= Dataset entries =
┌────────

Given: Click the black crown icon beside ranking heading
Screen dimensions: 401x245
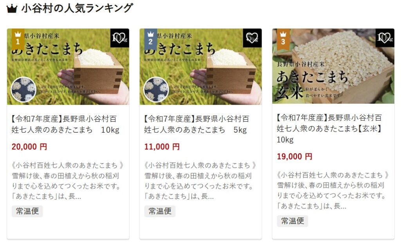Looking at the screenshot, I should tap(12, 9).
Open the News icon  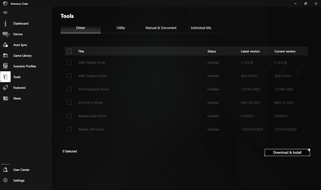click(x=5, y=98)
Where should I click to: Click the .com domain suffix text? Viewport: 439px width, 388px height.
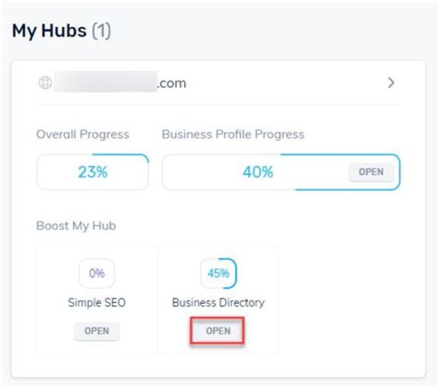172,83
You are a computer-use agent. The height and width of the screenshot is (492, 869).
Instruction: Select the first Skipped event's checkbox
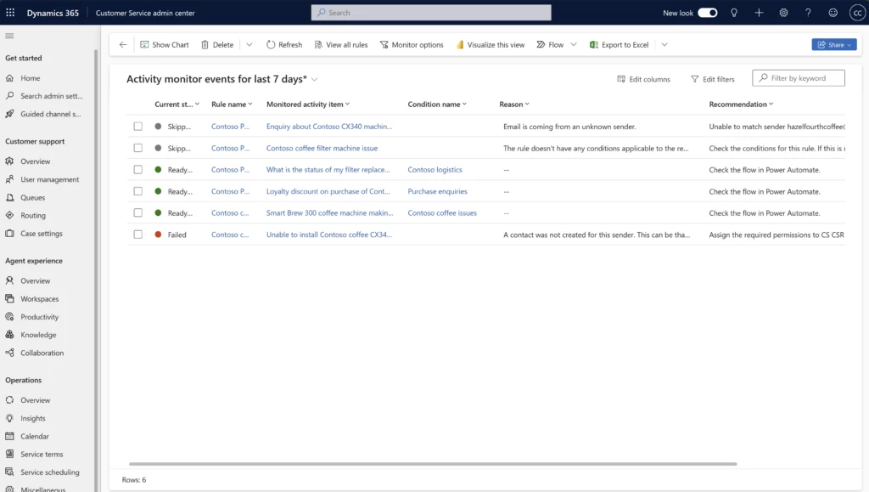point(138,125)
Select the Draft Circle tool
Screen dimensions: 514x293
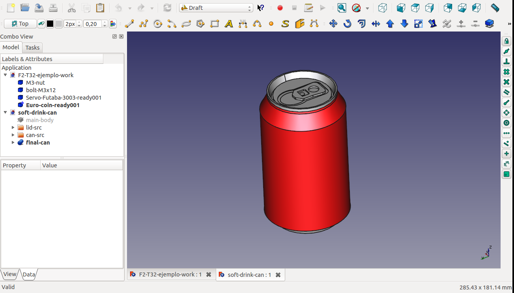click(158, 24)
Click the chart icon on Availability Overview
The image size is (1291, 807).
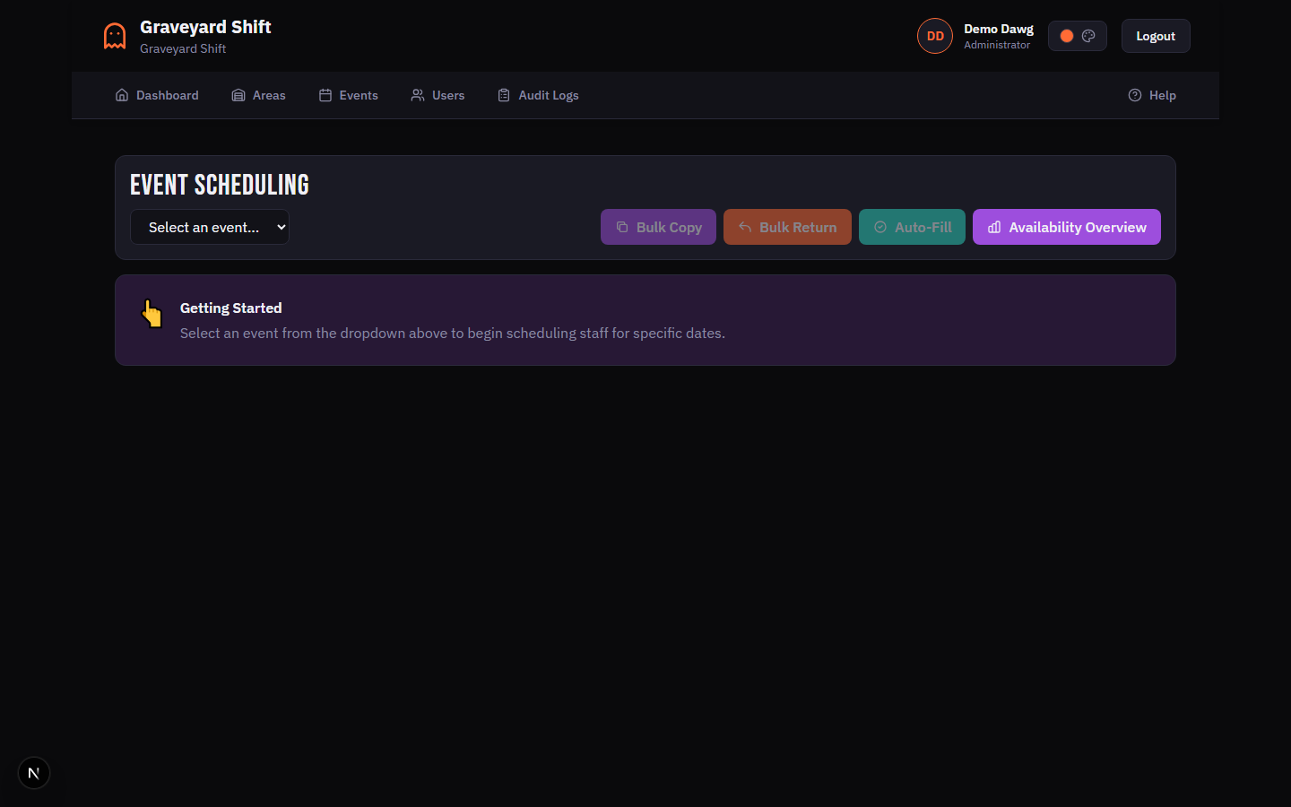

└────────

With pictures left out, transcribe each line from the one containing "Screen dimensions: 514x293" through the end of the data, both ends included.

= Answer to the problem =
Screen dimensions: 514x293
click(158, 24)
Click the chart icon on Availability Overview
The image size is (1291, 807).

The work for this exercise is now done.